Your instructions:
Return the data below exactly, but only from the line containing "Check Open as read-only option" through the line containing "Viewport: 1390px width, 868px height.", with both of those lines included.

Information given:
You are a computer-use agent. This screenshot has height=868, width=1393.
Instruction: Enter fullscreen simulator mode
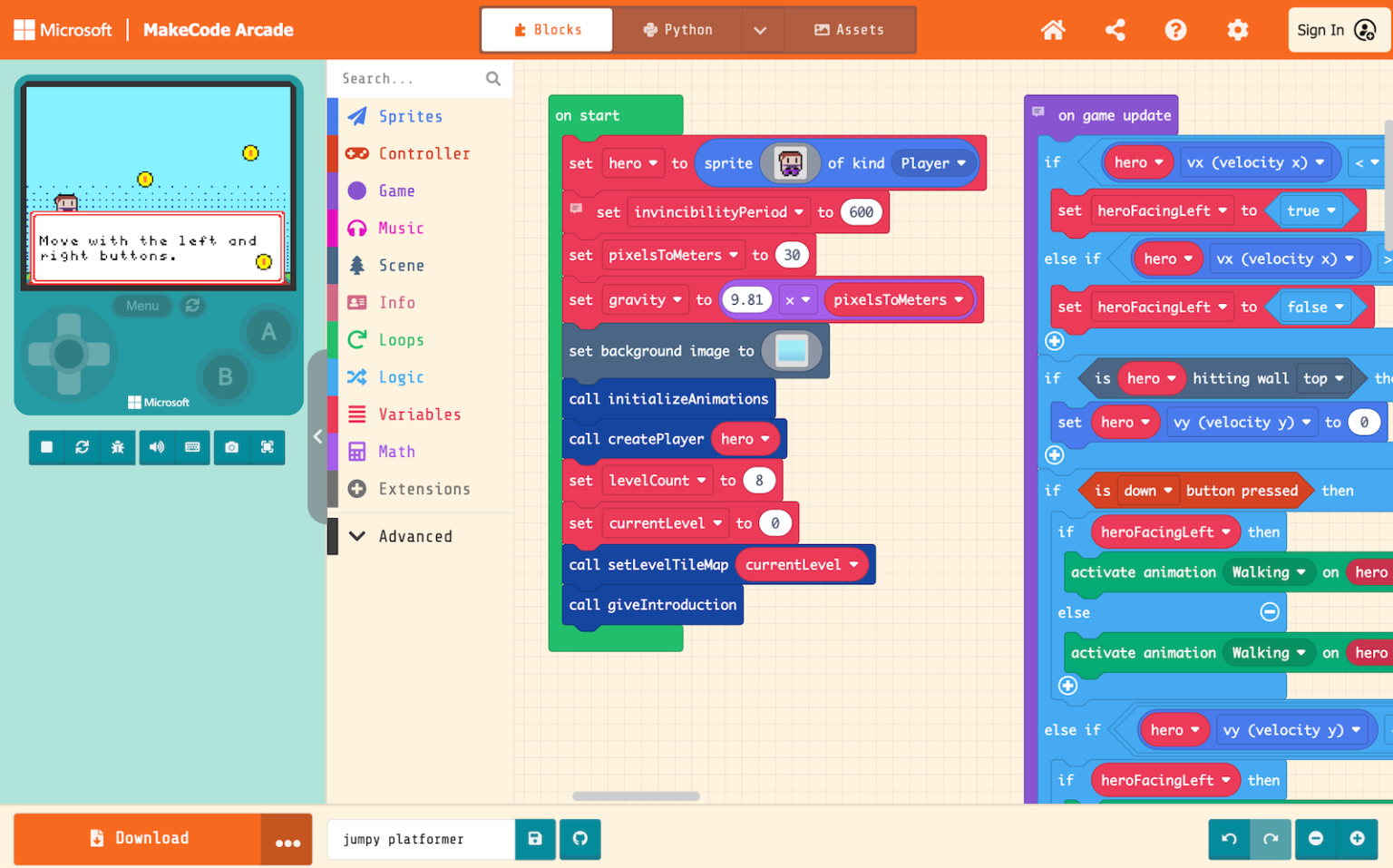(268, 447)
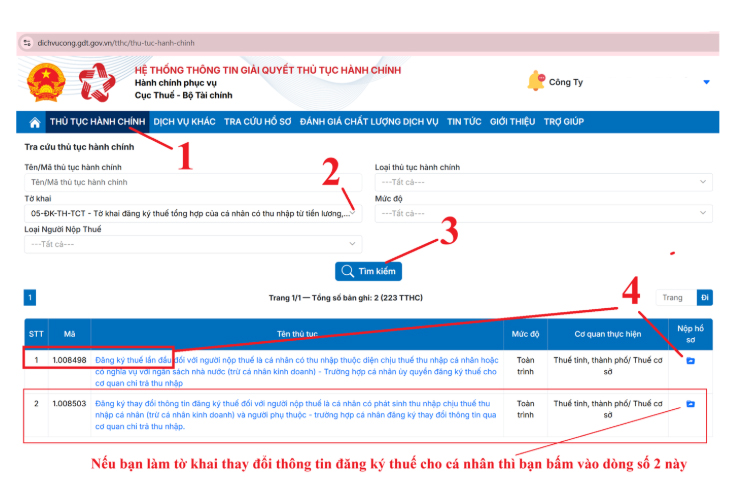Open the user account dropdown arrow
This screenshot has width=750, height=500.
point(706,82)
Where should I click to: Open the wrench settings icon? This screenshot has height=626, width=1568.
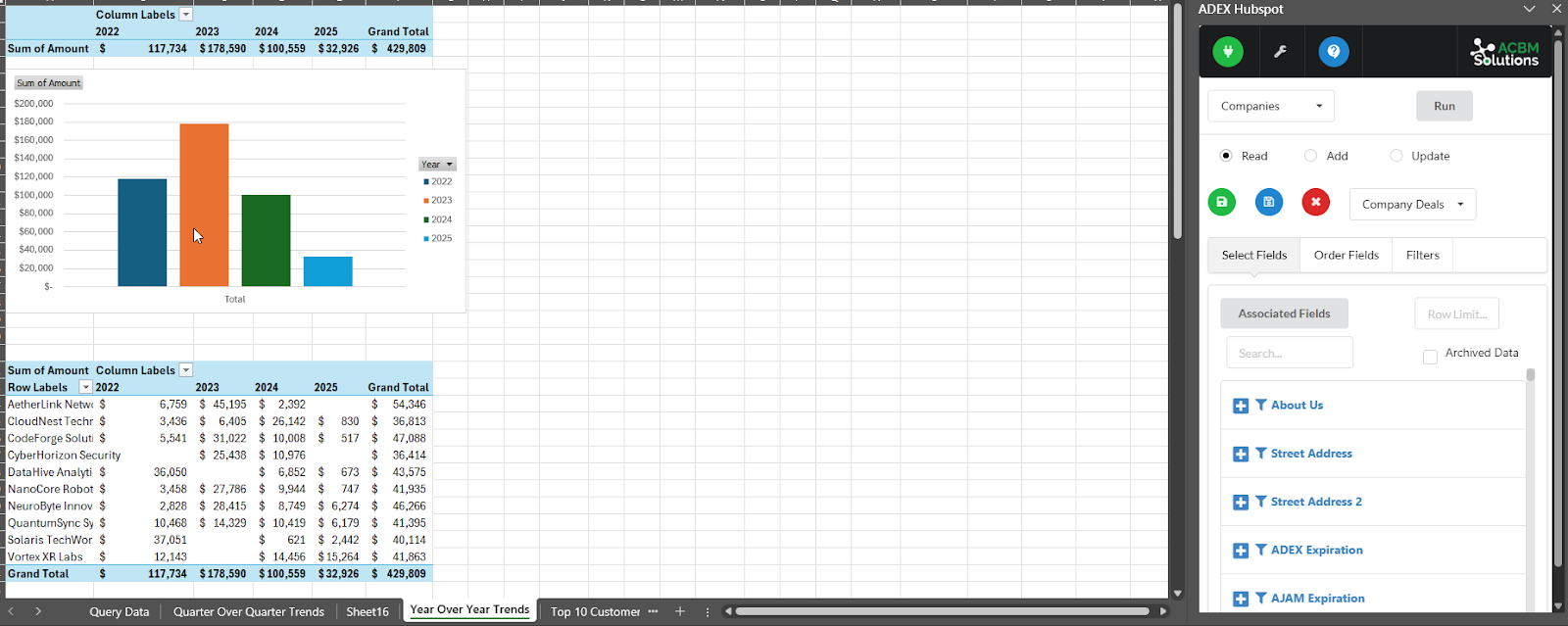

---

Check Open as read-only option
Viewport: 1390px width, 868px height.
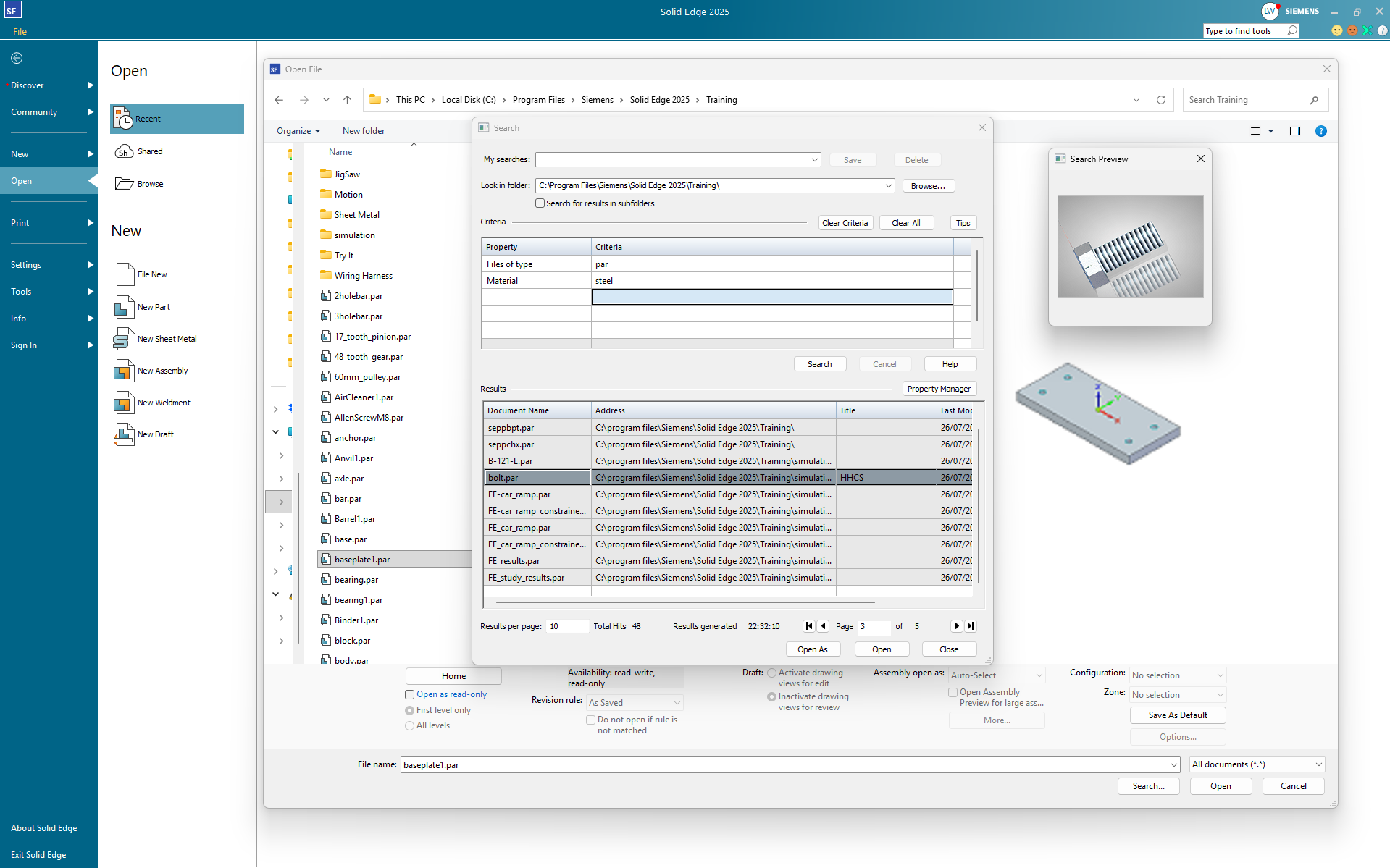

Exercise answer:
Check Open as read-only option
Viewport: 1390px width, 868px height.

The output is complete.